#### SUPPLIED DATA:
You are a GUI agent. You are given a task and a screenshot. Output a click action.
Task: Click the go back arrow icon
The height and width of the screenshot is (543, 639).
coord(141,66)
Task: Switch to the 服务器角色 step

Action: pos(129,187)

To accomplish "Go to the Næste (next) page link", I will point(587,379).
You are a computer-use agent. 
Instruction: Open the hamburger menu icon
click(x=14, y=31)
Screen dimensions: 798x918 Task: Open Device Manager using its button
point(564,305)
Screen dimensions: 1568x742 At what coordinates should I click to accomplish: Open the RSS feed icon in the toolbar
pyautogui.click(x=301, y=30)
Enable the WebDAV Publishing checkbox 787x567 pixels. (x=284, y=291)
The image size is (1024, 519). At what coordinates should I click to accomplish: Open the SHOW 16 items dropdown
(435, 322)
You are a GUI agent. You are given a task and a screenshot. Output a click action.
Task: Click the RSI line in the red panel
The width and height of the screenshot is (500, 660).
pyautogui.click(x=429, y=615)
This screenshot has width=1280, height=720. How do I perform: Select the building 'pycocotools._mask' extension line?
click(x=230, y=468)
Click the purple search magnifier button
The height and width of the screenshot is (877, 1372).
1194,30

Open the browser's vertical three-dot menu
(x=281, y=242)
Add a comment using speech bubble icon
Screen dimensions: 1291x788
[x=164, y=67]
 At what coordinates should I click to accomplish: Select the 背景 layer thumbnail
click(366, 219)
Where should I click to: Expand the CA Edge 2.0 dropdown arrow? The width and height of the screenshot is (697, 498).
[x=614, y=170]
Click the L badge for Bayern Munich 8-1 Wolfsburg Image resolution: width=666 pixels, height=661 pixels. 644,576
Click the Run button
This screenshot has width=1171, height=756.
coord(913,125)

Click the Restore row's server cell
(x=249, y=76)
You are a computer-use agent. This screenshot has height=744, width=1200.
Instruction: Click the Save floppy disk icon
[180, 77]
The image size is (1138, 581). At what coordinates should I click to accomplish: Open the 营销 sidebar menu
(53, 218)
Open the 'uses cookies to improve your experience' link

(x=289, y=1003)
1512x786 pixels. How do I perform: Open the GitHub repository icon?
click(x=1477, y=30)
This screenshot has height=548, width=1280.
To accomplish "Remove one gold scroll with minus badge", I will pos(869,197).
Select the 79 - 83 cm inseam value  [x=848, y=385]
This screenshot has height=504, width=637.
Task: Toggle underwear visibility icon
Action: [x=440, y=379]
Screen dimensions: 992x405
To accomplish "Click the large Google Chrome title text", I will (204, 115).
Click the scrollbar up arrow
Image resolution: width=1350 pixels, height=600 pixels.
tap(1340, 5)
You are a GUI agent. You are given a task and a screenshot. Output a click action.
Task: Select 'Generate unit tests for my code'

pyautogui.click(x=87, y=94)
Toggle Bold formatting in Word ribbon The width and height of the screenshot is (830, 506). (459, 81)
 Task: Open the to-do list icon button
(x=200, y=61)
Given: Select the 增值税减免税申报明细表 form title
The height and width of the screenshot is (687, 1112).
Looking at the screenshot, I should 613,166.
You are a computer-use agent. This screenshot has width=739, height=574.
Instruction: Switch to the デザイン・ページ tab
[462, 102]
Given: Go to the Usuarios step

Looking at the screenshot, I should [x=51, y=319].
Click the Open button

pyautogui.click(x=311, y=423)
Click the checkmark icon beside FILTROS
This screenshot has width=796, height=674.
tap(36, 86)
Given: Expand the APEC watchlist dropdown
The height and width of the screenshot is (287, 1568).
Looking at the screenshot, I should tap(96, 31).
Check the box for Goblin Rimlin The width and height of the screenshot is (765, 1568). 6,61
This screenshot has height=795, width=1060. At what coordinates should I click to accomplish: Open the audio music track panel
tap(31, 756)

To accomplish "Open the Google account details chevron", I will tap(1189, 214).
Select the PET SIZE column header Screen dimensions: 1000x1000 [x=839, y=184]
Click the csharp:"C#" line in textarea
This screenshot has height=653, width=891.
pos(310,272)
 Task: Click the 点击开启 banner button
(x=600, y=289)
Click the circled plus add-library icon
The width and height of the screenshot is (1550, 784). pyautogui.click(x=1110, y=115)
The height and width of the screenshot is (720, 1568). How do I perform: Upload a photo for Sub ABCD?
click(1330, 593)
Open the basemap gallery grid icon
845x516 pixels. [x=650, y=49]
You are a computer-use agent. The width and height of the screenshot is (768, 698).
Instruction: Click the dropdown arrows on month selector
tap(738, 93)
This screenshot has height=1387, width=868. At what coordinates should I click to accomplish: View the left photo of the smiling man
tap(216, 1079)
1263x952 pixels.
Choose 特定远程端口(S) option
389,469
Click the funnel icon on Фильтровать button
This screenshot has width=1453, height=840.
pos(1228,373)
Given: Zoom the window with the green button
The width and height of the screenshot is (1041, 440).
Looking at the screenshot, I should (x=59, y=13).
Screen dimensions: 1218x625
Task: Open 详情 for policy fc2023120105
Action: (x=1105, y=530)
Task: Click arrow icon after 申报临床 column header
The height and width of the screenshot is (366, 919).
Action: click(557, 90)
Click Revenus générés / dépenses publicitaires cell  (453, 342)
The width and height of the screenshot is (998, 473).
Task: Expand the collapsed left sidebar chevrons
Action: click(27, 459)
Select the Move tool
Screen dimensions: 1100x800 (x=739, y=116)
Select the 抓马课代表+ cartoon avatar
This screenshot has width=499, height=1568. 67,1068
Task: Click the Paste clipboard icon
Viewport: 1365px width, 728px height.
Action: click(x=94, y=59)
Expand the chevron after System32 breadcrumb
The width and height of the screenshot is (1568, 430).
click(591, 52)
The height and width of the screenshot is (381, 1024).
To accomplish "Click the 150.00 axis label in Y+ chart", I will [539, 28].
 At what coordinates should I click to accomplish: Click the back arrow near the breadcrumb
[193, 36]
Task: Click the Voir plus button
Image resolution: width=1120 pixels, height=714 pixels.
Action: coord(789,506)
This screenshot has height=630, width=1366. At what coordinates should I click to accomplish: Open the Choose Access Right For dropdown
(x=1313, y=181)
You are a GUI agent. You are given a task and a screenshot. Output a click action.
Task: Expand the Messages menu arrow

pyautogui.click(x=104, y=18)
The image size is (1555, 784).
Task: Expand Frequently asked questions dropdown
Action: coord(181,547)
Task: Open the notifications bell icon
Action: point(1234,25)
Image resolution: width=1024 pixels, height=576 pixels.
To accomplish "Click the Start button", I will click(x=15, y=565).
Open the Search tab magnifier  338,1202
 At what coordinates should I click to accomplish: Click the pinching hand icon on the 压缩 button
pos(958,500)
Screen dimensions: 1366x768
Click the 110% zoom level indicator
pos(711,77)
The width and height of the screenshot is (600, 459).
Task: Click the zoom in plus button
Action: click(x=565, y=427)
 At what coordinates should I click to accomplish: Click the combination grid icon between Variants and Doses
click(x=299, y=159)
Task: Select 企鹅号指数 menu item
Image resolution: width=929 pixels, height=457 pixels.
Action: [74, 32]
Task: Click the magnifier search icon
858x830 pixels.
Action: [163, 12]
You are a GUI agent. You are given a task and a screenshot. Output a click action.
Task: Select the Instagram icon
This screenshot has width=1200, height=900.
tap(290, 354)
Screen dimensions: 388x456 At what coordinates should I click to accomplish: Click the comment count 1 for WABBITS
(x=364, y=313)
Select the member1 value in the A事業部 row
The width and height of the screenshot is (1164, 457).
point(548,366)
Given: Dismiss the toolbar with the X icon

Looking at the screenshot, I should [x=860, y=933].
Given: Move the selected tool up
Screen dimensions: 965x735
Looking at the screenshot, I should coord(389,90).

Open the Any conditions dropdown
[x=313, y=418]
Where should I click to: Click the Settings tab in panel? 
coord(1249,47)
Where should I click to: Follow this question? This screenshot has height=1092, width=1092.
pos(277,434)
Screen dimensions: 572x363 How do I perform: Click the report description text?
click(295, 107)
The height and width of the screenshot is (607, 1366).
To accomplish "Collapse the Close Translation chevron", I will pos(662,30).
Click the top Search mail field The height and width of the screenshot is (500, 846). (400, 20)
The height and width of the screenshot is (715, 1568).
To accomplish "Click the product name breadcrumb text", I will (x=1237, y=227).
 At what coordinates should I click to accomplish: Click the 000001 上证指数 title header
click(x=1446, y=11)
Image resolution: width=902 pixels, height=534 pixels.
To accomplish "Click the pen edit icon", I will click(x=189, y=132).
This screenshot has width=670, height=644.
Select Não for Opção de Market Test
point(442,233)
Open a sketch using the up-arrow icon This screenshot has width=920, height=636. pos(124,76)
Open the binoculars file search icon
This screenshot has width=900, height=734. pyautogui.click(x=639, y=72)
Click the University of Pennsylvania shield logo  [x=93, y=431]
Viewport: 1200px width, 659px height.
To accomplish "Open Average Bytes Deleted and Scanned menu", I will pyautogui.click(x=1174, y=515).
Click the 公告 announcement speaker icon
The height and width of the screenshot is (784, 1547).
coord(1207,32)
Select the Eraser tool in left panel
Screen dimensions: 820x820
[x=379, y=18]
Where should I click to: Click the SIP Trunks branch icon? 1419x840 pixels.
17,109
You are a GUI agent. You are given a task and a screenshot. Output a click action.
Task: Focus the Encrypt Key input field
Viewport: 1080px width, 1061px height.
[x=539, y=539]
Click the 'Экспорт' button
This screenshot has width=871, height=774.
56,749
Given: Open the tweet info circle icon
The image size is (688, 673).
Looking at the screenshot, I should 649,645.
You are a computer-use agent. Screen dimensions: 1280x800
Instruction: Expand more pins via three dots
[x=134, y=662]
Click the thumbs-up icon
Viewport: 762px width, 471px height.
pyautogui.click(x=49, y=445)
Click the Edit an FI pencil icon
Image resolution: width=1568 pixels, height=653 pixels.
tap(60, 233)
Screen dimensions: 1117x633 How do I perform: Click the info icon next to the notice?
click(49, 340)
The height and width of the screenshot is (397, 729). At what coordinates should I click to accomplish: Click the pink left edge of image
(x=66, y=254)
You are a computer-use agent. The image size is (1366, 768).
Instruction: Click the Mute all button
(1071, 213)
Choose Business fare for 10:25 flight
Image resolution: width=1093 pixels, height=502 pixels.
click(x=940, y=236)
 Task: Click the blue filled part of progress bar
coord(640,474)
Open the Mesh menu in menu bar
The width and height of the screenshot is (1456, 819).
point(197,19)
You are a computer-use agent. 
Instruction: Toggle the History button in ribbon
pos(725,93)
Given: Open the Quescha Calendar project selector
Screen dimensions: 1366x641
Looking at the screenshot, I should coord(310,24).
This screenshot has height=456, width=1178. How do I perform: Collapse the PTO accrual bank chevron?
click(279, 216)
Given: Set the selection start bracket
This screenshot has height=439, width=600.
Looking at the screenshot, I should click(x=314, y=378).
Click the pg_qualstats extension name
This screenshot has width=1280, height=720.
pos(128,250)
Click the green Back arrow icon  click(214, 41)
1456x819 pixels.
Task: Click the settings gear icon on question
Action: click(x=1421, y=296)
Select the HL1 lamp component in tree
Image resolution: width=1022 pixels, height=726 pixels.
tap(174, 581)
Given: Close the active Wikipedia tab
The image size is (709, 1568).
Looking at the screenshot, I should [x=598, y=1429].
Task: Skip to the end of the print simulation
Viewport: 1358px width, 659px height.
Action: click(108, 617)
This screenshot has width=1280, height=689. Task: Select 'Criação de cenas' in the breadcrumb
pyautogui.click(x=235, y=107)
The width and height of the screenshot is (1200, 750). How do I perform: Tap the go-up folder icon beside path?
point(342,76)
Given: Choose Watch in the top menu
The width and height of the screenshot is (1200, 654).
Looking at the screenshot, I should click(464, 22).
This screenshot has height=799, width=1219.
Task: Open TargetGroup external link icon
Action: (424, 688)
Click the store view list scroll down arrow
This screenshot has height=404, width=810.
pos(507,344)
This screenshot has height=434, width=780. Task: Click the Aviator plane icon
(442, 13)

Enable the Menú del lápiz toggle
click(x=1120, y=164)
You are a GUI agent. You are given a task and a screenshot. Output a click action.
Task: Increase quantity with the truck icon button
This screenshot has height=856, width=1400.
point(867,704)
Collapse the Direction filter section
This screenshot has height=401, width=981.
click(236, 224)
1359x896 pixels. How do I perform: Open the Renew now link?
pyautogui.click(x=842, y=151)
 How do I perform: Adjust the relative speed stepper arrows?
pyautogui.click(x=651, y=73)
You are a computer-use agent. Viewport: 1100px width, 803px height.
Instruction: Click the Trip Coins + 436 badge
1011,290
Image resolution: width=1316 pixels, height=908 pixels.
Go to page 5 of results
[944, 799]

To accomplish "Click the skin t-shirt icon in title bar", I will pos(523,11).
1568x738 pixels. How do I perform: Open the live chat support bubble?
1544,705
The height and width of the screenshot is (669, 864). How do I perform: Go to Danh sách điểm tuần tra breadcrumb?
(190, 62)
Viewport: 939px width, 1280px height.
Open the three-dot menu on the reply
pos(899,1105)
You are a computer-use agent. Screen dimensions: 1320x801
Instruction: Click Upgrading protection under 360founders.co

#### EXERCISE OBJECTIVE:
Using the listing above, list every line in which the string "computer" occurs.

#### RESULT OF THIS EXERCISE:
You are a computer-use agent. 
You are a computer-use agent. This screenshot has height=744, width=1200.
You are a computer-use agent. This screenshot has width=739, height=574.
You are a computer-use agent. The width and height of the screenshot is (768, 698).
You are a computer-use agent. Screen dimensions: 1280x800
You are a computer-use agent. The image size is (1366, 768).
You are a computer-use agent. 
You are a computer-use agent. Viewport: 1100px width, 803px height.
You are a computer-use agent. Screen dimensions: 1320x801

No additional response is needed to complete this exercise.